The three articles that make up the annotated bibliography each compare hydrotherapy to land based exercise for patients suffering from a certain lower limb condition. The first article compares the two types of therapies for patients with osteoarthritis and whether their strength and physical function will be improved by which type of therapy. The second compares hydrotherapy to land based exercise for patients who have undergone a total knee replacement where as the final article bases its investigation on whether water therapy can be as effective as land based exercise for patients who have osteoarthritis in the knee. Each article used a different type of study design.
Foley, A, Halbert, J, Hewitt, T, Crotty, M, 2003. Does hydrotherapy improve strength and physical function in patients with osteoarthritis—a randomised controlled trial comparing a gym based and a hydrotherapy based strengthening programme. EULAR Journal, 62, 1162-1167.
The aim of this article was to compare the effects of a hydrotherapy resistance exercise program with a gym based resistance exercise program focusing on strength and function in the treatment of osteoarthritis.

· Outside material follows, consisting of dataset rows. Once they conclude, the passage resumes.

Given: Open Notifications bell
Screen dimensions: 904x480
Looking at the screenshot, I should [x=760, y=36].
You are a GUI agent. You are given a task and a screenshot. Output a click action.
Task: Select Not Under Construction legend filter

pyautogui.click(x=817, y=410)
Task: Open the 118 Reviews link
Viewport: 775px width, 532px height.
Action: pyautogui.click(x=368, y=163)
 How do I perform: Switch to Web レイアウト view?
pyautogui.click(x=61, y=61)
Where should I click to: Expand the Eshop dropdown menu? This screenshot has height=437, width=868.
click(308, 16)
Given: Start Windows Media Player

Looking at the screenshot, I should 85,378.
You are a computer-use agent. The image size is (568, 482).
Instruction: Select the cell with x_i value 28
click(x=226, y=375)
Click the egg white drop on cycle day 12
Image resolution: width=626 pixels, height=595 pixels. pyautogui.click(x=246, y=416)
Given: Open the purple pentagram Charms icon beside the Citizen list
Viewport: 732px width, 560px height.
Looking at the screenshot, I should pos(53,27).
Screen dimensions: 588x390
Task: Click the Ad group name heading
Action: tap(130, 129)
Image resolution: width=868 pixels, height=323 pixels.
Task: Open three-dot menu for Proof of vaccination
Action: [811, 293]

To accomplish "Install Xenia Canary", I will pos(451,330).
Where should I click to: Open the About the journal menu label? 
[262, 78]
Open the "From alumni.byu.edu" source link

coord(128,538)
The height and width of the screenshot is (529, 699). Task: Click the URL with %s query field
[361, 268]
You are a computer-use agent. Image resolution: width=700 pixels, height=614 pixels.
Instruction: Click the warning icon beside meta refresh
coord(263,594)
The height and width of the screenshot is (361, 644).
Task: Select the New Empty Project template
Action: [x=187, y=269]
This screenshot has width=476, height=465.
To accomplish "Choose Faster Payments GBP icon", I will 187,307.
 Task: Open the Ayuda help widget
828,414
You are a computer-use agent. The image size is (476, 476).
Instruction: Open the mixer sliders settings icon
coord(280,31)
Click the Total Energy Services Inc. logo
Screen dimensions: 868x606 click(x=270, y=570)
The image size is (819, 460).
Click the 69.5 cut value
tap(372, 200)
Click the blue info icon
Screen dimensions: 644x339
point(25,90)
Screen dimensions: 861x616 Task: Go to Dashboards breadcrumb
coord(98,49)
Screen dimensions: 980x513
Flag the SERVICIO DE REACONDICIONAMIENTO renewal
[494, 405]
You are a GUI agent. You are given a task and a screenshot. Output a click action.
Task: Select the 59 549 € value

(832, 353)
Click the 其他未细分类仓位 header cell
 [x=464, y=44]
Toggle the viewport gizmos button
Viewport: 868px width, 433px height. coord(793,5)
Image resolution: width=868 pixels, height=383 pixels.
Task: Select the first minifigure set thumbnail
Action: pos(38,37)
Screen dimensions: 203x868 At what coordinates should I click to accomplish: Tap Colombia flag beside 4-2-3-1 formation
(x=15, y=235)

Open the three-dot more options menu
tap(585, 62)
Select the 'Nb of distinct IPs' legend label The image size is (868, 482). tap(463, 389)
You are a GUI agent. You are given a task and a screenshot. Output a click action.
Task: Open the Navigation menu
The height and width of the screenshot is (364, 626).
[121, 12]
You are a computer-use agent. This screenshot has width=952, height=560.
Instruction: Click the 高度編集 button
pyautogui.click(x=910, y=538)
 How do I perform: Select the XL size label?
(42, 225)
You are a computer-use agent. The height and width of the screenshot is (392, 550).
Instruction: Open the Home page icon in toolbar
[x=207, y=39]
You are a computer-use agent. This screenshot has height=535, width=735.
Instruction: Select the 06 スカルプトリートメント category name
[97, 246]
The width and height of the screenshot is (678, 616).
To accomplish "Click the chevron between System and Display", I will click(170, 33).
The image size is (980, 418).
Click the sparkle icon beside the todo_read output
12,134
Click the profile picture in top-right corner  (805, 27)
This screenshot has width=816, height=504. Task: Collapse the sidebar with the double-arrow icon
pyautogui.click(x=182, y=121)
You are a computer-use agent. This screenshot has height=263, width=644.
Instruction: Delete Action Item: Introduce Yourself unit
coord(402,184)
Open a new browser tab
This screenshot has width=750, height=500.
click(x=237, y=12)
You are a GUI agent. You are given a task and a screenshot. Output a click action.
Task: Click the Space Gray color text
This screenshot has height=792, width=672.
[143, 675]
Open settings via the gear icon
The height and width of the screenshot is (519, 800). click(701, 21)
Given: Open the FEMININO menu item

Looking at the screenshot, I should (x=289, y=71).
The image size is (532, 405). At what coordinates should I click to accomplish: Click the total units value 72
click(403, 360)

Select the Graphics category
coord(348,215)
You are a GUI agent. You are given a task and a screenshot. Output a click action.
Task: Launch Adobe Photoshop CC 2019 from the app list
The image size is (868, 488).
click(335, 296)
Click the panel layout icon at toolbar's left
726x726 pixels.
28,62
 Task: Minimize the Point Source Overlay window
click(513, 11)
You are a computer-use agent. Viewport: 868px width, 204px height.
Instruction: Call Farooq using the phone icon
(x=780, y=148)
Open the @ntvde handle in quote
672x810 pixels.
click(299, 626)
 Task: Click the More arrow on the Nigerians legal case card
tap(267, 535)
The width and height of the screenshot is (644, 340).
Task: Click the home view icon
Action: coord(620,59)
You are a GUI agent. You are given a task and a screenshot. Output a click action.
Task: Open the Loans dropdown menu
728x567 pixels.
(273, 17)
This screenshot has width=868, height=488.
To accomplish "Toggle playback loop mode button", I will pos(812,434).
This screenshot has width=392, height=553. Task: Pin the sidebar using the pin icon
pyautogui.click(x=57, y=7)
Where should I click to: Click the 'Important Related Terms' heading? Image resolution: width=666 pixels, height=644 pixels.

It consisted of participants who were randomised into one of three groups: hydrotherapy (n = 35), gym (n = 35), or control (n = 35). There were 105 participants, 52 (49.5%) were women and 53 males. Having such an even number of both men and women allowed the study to be evenly distributed leaving little judgement of being one gender dominated which may effect the study’s results.
The mean (SD) age of the sample was 70.9 years. Originally it was decided to have only 22 subjects in each group as a sample size of 66 was required however, the sample size calculation was based on the assumption of an effect size of 1.0 with a level of 0.05 and 90% power. Therefore, to allow for drop outs and injuries, this sample was increased to 35 people in each group. This proved to be beneficial to the study as there were several subjects that discontinued with the study. Being prepared with a higher sample size to allow for subjects failing to attend would leave the study with very few subjects to test, therefore increasing the numbers to more than what was needed prepared any unsuspecting drop outs if they occurred.
The warm up in the land based exercise group involved about four minutes of stationary cycling. The strengthening exercises included seated bench press, hip adduction and abduction, knee extension, and double leg press. It can be suggested that the strength exercises for land based focused more on lower limb and quadricep muscles such as double leg press with a resistance of 10 RM compared to hydrotherapy which was more focused on ROM and hip exercises such as hip extension and flexion, knee extension and flexion, hip abduction and adduction and knee cycling.
It would be expected that land based group’s quadricep muscles would be stronger as their exercises were more related to strengthening this area. As one of this study’s major testing methods was to test the strength of the quadriceps, it should have focused on more quadriceps strengthening exercises for the water based group to complete to ensure both groups were evenly distributed with similar exercises.
One of the strengths of this study was that the exercise intensity between the two intervention groups were closely matched as much as possible. However, it was stated that progressive overloading of the musculature and loading through the eccentric phase of muscle contraction is not possible in water as it is on land.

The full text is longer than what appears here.